Encoding of Turing Machines and the Universal Turing Machine

     We have presented a variety of Turing Machines (AnBn machine and AnBnCn machine) and in the essay on Machines and Automata briefly discussed the important idea of a Universal Turing Machine.

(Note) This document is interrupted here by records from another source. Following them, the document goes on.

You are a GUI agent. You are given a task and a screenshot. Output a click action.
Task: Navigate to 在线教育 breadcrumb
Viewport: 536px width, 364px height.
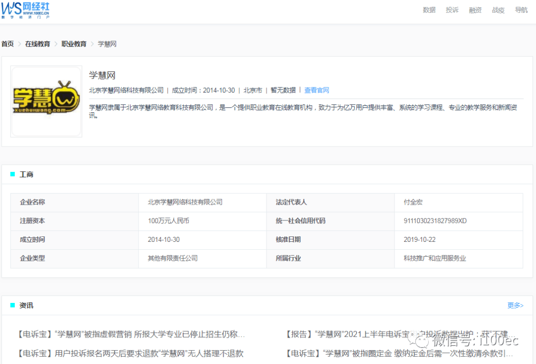pos(38,44)
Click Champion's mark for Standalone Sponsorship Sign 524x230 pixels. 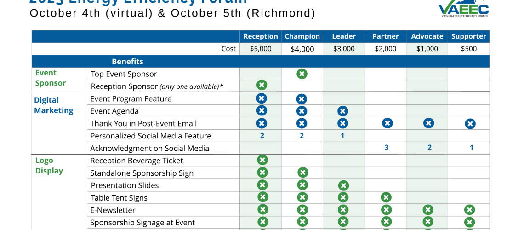[302, 173]
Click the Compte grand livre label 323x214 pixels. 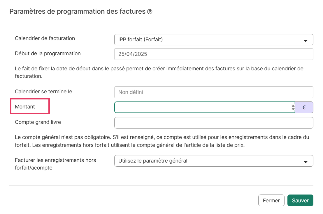[x=38, y=122]
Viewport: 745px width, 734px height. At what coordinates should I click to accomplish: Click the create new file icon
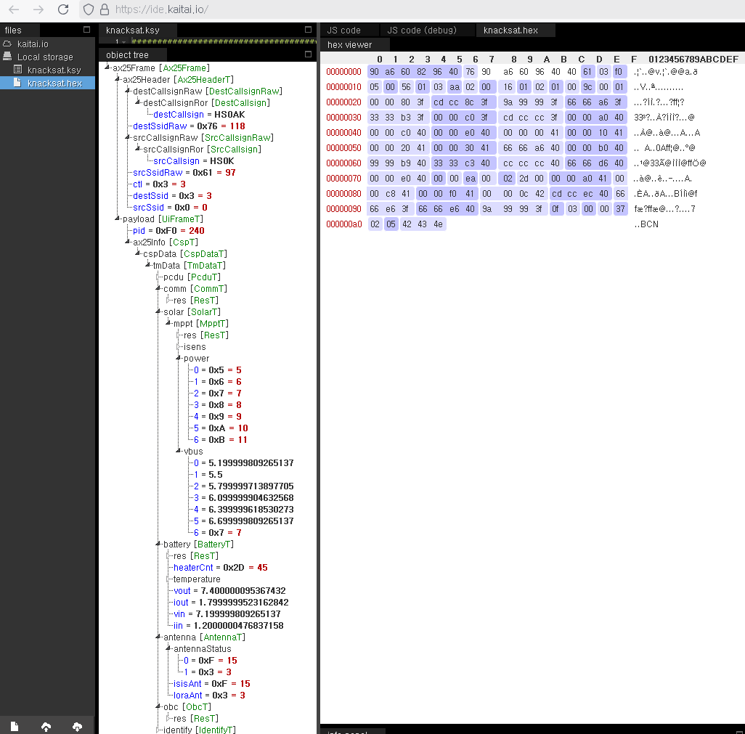(x=15, y=726)
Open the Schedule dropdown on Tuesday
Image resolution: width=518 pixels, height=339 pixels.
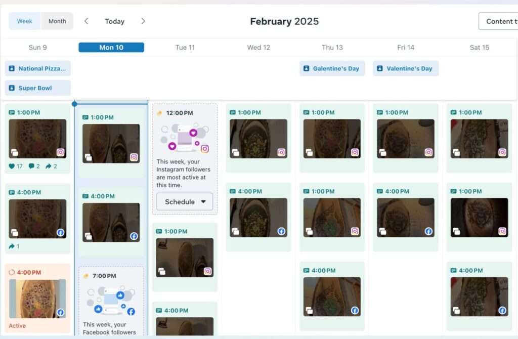[185, 201]
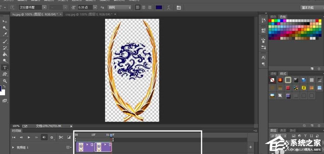Click the dark blue text color swatch
This screenshot has height=154, width=324.
159,7
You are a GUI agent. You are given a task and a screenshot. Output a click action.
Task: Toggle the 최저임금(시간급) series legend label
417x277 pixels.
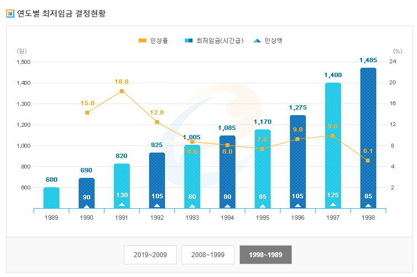(x=220, y=40)
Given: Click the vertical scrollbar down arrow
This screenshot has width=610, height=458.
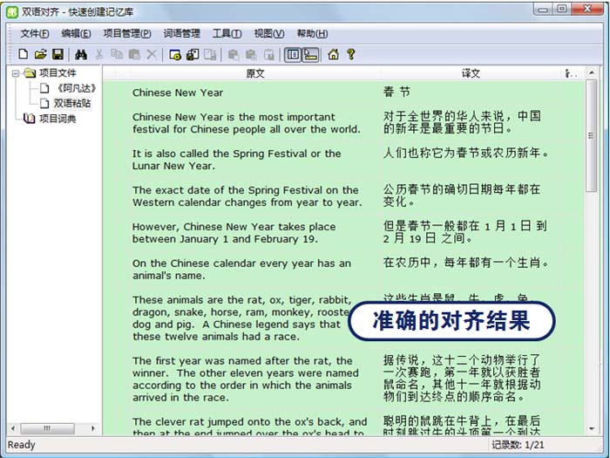Looking at the screenshot, I should (x=593, y=428).
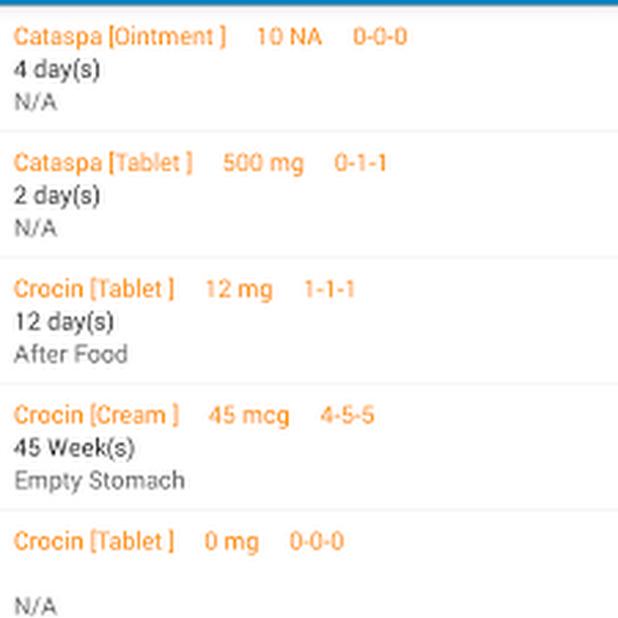Open the Crocin Tablet 12 mg entry
The image size is (618, 618).
coord(94,289)
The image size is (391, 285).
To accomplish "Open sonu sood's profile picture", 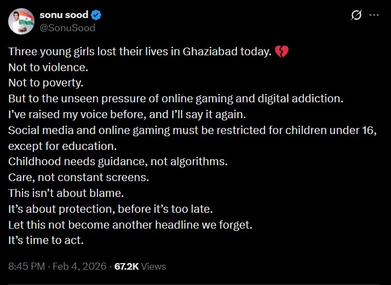I will coord(21,21).
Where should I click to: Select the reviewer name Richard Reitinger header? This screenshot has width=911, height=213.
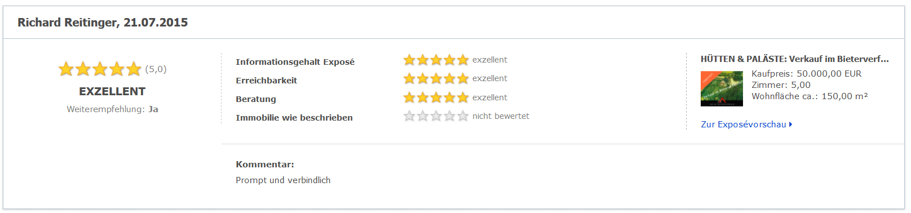103,23
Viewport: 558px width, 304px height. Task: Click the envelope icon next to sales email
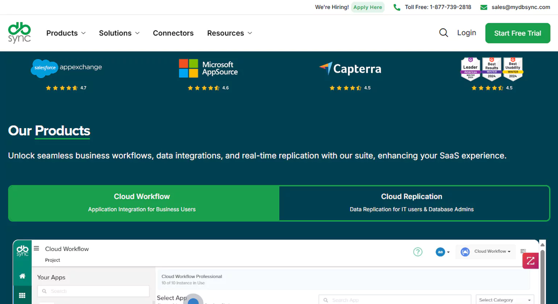click(483, 7)
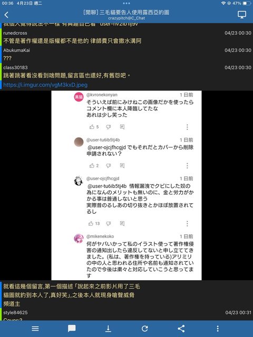Open options menu for @kvronekonyan comment
Image resolution: width=253 pixels, height=337 pixels.
187,127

Recall that a Universal Turing Machine (U) is one that can take as input any Turing Machine (T) together with T's input and provide the same result as T. Now there are an infinite number of Turing Machines that can be specified. (Any particular Turing Machine is of finite length, n; but the set of such machines is infinite.) Note that once we write down a Turing Machine its structure; the sets Q and S, the start state, Q0 and the set of Halt states, as well as the Tuples are fixed. The fixed structure that defines a Universal Turing Machine must be capable of interpreting any particular Turing Machine, T. Now, T may have finitely but arbitrarily large Q and S, and Tuples.

     The trick, of course, is to devise a language within which any T can be expressed. In this section we will

  • illustrate the encoding of the AnBn machine and AnBnCn machine into a common language;
  • and consider the possible use of this encoding as another type of measure of the complexity of a problem,

The development given below is adapted from the text: Formal Languages and Automata Theory by Vladimir Drobot. Computer Science Press: Rockville, MD, 1989. A brief discussion of the encoding of Turing Machines may also be found in: Introduction of Automata Theory, Languages, and Computation by John E. Hopcroft and Jeffrey D. Ullman. Addison-Wesley: Reading, MA, 1979.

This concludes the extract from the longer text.